This is a 1bit x 16bits GEMM kernel working on CUDA cores.
I wrote this imitating a float x float kernel where each thread compute a V by V tile of C and shared memory is used for loading A and B.
The current speed of this kernel is no faster than a float kernel, is my high-level design goes the wrong way? I wonder how to further optimize this kernel. Also I want to know theoretically where should be the performance gain by reducing matrix B to binary numbers.
Here is the profiling results from nsight compute:
Here is the kernel code:
#define OFFSET(i, j, ld) (((i) * (ld)) + (j))
#define FETCH_FLOAT4(ptr) (*reinterpret_cast<float4 *>(&(ptr)))
#define FETCH_FLOAT2(ptr) (*reinterpret_cast<float2 *>(&(ptr)))

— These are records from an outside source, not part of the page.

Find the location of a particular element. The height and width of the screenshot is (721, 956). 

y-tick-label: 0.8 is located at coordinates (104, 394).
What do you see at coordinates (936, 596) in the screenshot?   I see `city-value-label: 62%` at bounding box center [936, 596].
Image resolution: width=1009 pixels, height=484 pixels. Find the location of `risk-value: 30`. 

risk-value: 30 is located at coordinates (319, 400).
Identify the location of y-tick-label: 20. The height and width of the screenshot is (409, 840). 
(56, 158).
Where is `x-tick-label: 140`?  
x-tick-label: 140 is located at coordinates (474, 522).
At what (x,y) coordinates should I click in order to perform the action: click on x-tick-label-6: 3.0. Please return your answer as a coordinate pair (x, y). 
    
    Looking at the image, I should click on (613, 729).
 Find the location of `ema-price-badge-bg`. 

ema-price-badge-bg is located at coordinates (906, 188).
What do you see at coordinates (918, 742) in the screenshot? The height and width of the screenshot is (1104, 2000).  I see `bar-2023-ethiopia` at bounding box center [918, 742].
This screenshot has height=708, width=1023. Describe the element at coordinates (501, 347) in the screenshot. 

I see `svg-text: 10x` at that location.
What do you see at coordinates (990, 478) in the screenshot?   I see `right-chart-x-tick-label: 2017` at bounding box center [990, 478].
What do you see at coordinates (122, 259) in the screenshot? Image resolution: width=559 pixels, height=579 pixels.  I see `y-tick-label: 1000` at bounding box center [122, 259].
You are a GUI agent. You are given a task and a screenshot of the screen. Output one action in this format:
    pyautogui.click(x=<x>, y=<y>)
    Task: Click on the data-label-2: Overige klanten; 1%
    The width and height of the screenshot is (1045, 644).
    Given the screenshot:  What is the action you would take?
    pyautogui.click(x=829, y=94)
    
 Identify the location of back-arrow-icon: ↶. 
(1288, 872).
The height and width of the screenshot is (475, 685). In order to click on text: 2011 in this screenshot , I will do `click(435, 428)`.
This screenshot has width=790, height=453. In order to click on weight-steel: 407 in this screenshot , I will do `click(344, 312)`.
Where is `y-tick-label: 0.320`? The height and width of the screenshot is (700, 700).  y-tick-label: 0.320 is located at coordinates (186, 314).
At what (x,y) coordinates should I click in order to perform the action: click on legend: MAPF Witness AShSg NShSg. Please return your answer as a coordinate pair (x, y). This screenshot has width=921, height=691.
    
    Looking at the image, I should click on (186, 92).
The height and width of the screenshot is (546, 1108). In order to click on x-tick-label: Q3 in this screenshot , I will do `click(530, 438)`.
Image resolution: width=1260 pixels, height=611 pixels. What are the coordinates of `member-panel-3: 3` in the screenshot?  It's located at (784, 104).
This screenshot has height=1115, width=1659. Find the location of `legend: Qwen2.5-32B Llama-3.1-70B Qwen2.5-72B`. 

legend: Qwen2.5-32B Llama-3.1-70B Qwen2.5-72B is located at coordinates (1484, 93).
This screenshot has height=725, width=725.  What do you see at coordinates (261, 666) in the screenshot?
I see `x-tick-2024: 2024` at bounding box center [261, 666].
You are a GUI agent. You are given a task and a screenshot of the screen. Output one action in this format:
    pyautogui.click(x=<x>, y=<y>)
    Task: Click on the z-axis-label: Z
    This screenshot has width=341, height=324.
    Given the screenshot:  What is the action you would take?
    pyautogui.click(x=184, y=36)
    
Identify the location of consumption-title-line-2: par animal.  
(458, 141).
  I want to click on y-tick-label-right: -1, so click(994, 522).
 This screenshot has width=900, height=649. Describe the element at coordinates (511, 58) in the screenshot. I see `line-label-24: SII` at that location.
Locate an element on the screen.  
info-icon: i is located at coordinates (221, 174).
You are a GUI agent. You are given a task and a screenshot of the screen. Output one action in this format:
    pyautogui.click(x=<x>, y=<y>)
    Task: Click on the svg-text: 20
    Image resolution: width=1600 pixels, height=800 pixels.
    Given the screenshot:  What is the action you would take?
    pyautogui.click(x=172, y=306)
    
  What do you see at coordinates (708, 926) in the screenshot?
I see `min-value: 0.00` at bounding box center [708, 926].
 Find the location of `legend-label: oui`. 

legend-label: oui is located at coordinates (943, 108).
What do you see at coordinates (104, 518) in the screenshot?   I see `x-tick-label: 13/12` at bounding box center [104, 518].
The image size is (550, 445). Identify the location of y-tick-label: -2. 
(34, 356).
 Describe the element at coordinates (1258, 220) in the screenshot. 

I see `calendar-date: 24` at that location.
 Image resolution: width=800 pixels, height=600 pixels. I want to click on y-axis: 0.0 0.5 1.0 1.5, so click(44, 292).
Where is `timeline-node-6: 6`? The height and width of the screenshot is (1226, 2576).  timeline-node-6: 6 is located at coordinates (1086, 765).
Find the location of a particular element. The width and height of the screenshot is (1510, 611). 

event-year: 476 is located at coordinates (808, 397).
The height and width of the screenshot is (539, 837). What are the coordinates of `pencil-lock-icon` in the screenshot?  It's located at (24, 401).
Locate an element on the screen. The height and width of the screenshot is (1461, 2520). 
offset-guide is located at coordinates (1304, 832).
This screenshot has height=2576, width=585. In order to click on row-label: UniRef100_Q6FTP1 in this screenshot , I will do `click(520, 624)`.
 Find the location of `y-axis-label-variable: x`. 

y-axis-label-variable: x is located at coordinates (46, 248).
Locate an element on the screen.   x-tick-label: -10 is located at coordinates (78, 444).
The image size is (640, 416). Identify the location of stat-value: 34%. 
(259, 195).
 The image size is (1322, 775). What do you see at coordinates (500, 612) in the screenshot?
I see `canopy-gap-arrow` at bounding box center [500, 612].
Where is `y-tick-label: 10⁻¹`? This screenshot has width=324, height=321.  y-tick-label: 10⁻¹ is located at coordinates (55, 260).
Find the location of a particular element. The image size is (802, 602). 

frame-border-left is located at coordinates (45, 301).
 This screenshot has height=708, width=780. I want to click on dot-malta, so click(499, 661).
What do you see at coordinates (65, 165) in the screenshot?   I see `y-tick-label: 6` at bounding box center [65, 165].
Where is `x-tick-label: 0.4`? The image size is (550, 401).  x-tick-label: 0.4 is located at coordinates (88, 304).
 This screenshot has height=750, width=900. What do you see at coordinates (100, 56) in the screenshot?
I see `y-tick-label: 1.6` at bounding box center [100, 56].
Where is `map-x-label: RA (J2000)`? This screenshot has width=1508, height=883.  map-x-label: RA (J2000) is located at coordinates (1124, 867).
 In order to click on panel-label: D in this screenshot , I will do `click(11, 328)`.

template<const int BLOCK_SIZE, const int L, const int S, const int V>
__global__ void matmul_binary(half* A, uint32_t* B, float* C, int M, int K, int N){
int tid = threadIdx.x;
int yblock = blockIdx.y;
int xblock = blockIdx.x;
int thread_id_x = tid % BLOCK_SIZE;
int thread_id_y = tid / BLOCK_SIZE;
int ybase = blockIdx.y * BLOCK_SIZE + tid / BLOCK_SIZE;
int xbase = blockIdx.x * BLOCK_SIZE + tid % BLOCK_SIZE;
int nthreads = blockDim.x;
__shared__ half sA[L][S];
__shared__ uint32_t sB[S][L / 32];
float a[V], c[V][V] = {0};
uint32_t b;
for (int ko = 0; ko < K; ko += S){
__syncthreads();
// cooperative fetching
int ELEMENTS_PER_THREAD_A = sizeof(float4) / sizeof(half);
for (int i = 0; i < L * S / (nthreads * ELEMENTS_PER_THREAD_A); i++){
int ya = (i * nthreads + tid) / (S / ELEMENTS_PER_THREAD_A);
int xa = (i * nthreads + tid) % (S / ELEMENTS_PER_THREAD_A);
FETCH_FLOAT4(sA[ya][xa * ELEMENTS_PER_THREAD_A]) =
FETCH_FLOAT4(A[OFFSET(yblock * L + ya, ko + xa * ELEMENTS_PER_THREAD_A, K)]);
}
int ELEMENTS_PER_THREAD_B = sizeof(float2) / sizeof(uint32_t);
for (int i = 0; i < L * S / (nthreads * 32 * ELEMENTS_PER_THREAD_B); i++){ // must satisfy L * S / (nthreads * 32 * 2) >= 1
int yb = (i * nthreads + tid) / (L / (32 * ELEMENTS_PER_THREAD_B));
int xb = (i * nthreads + tid) % (L / (32 * ELEMENTS_PER_THREAD_B));
FETCH_FLOAT2(sB[yb][xb * ELEMENTS_PER_THREAD_B]) =
FETCH_FLOAT2(B[OFFSET((ko + yb), xblock * L / 32 + xb * ELEMENTS_PER_THREAD_B, N / 32)]);
}
__syncthreads();
for (int ki = 0; ki < S; ki++){
for (int iv = 0; iv < V; iv++){
a[iv] = sA[thread_id_y * V + iv][ki];
}
int bitNum = thread_id_x * V;
int wordIdx = bitNum / 32;
int bitIdx = bitNum % 32;
b = sB[ki][wordIdx];
for (int y = 0; y < V; y++){
for (int x = 0; x < V; x++){
int bit = b >> (x + bitIdx) & 1;
int sign = bit * 2 - 1;
c[y][x] += sign * __half2float(a[y]);
}
}
}
}
for (int y = 0; y < V; y++){
for (int x = 0; x < V; x++){
C[(ybase * V + y) * N + xbase * V + x] = c[y][x]; // ybase * V + y row, xbase * V +x
}
}
}
const int L = 64;
const int S = 64;
const int V =8;
const int BLOCK_SIZE = 8;
dim3 threadsPerBlock((L/V) * (L/V));
dim3 blocksPerGrid((N + L - 1 ) / L,
(M + L - 1 ) / L);
matmul_binary<BLOCK_SIZE, L, S, V><<<blocksPerGrid, threadsPerBlock>>>(d_input, d_weight, d_output, M, K, N);